Installing Sherpa AIServer (CPU-only, no GPU)#
This guide describes installing and running the stack when the language model runs on CPU (no NVIDIA GPU). The preparation steps are the same as the general installation but differ in the set of Docker images, compose file, and startup profile.
Suitable for#
- A server without an NVIDIA GPU or where GPU is not required for LLMs.
- Accepting significantly slower LLM response times compared to GPU.
Important: Services like Whisper and BGE Reranker in docker-compose.yml are designed for GPU. For CPU-only scenarios do not enable whisper, reranker, or full profiles — use the cpu profile instead (and decide separately about embed/pg which do not require NVIDIA).
What to download (same as regular installation, replacing the LLM image)#
Download the client archive, models, and other images.
Differences from GPU installation#
| Component | GPU installation | CPU installation |
|---|---|---|
| LLM image | aiserver-llm-server |
aiserver-llm-server-cpu |
| Compose launch | docker-compose.yml without cpu profile |
docker-compose.yml with cpu profile |
Everything else follows the general preparation list if you don't use optional GPU services.
- Client archive:
client-files/latest - Images:
aiserver,aiserver-pg,aiserver-embed,aiserver-code-interpreter,aiserver-nginx,aiserver-websocket, optionallyaiserver-whisperandaiserver-bge-reranker(only if you plan GPU profiles) - Models:
embed_model_store.tar.gz(required for embed), and one LLM model of your choice
Direct links for the CPU-LLM image#
Download the aiserver-llm-server-cpu image instead of aiserver-llm-server (or additionally if you want both).
The aiserver-llm-server image is optional for CPU scenarios — you may skip it to save space and bandwidth.

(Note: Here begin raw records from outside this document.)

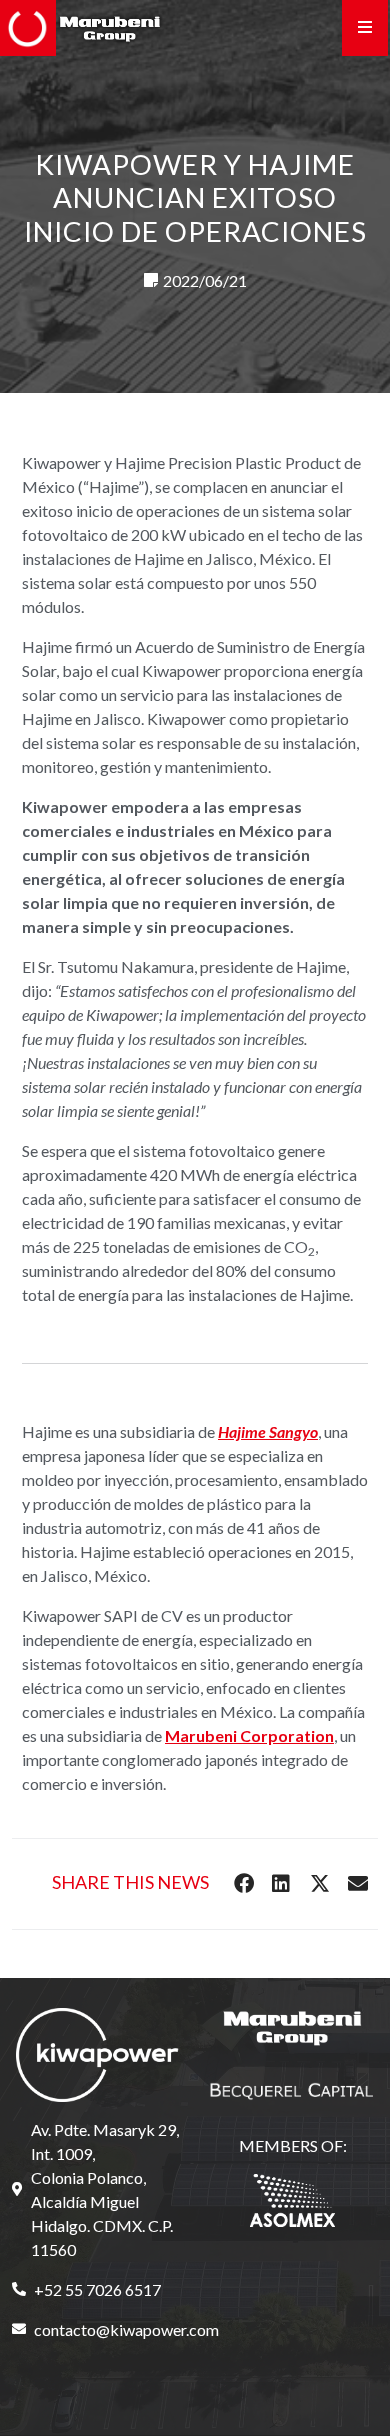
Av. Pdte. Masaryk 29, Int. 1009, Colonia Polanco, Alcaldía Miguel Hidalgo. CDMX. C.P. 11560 (105, 2189)
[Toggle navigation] (365, 28)
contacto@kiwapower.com (108, 2329)
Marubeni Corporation (249, 1735)
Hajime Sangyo (268, 1431)
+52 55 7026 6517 (97, 2289)
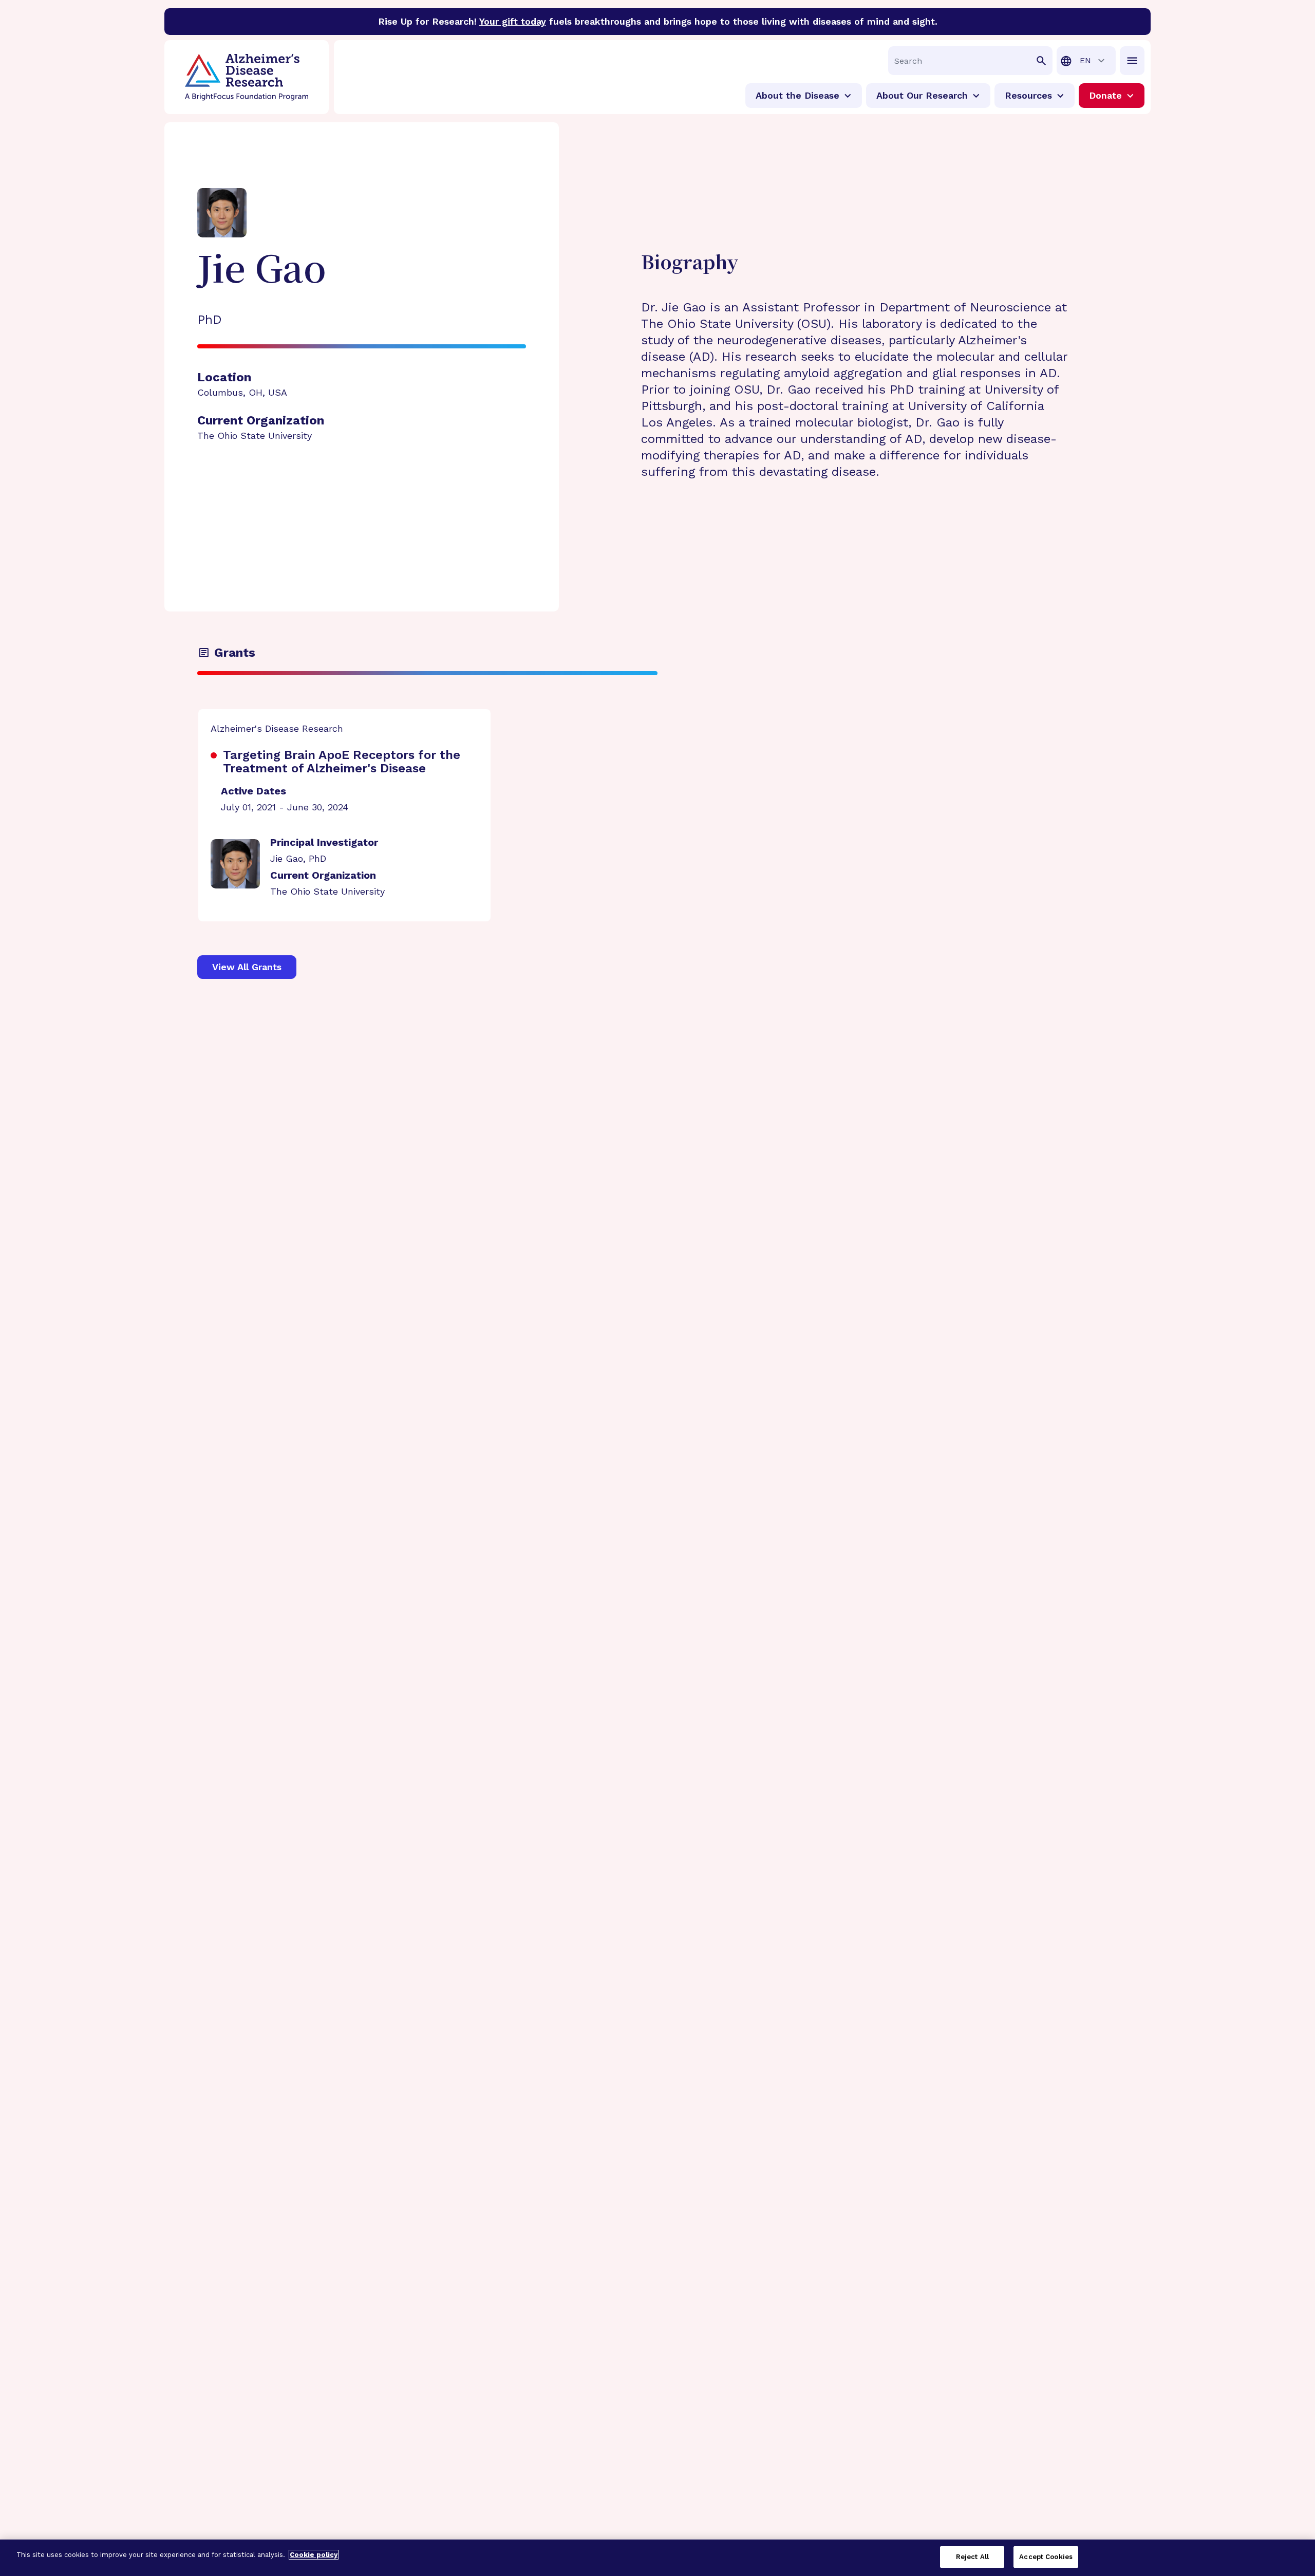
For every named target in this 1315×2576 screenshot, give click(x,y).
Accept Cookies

Unpack and load images into Docker#
- Unpack the client archive and prepare scripts.
- Load images via
sudo ./sh_scripts/load_all_docker_images.sh. - If there is an
aiserver-llm-server-cpu_*.tar.gzarchive and the loader does not pick it up, import manually:
docker load --input aiserver-llm-server-cpu_*.tar.gz
- Run
extract_models.sh,extract_vllm.shand configure.envand certificates as in the installation.

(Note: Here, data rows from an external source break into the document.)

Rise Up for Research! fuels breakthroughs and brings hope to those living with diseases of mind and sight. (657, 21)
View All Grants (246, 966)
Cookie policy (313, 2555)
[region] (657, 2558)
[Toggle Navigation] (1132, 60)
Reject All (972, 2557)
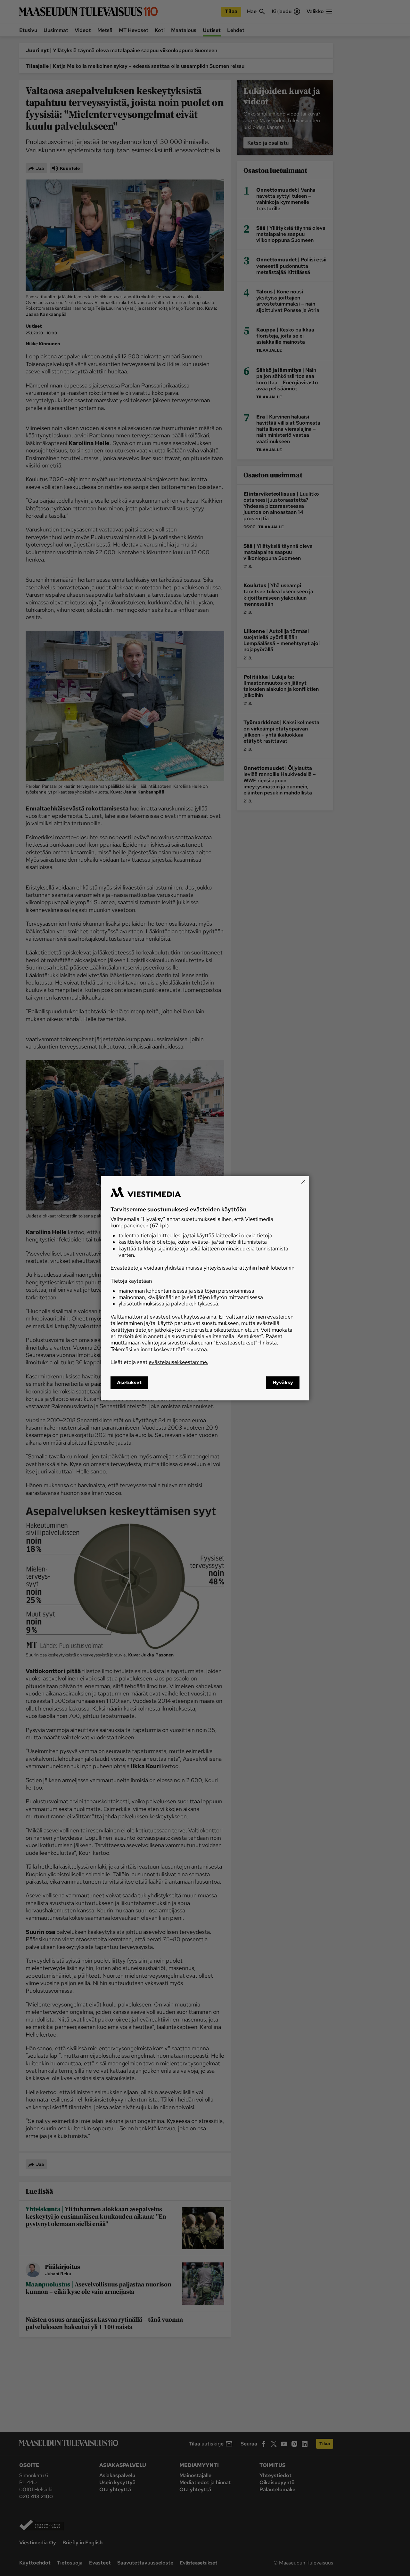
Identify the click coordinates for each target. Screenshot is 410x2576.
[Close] (303, 1181)
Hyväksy (283, 1382)
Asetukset (129, 1382)
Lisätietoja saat (159, 1362)
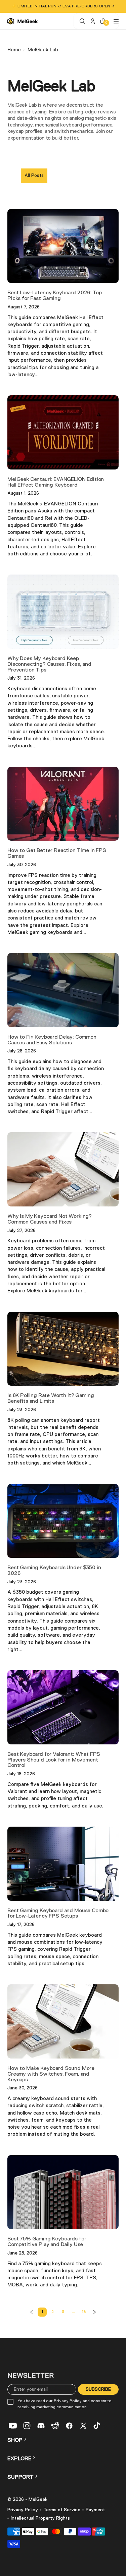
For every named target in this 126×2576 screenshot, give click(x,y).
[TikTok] (97, 2425)
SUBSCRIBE (98, 2389)
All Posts (34, 175)
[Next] (94, 2312)
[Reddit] (55, 2425)
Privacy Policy (22, 2510)
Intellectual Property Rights (40, 2518)
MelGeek (38, 2499)
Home (14, 49)
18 (84, 2312)
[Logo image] (22, 21)
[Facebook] (69, 2425)
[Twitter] (83, 2425)
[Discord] (41, 2425)
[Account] (92, 21)
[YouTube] (12, 2425)
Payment (95, 2510)
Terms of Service (61, 2510)
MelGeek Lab (43, 49)
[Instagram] (27, 2425)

Configure .env for CPU-LLM#
The main aiserver service connects to the LLM via LLM_MODEL_API_BASE_URL / LLM_API_HOST and LLM_API_PORT. For the aiserver-llm-server-cpu container the API listens on port 8000 inside the Docker network (host mapping in docker-compose.yml is 3007).
Set:
LLM_API_HOST=aiserver-llm-server-cpu
LLM_API_PORT=8000
LLM_MODEL_API_BASE_URL=http://aiserver-llm-server-cpu:8000
Start with docker-compose.yml and cpu profile#
In the installation directory use the provided docker-compose.yml and explicitly enable the cpu profile so the aiserver-llm-server-cpu service starts and GPU profiles (gpu, gpu2) are not activated.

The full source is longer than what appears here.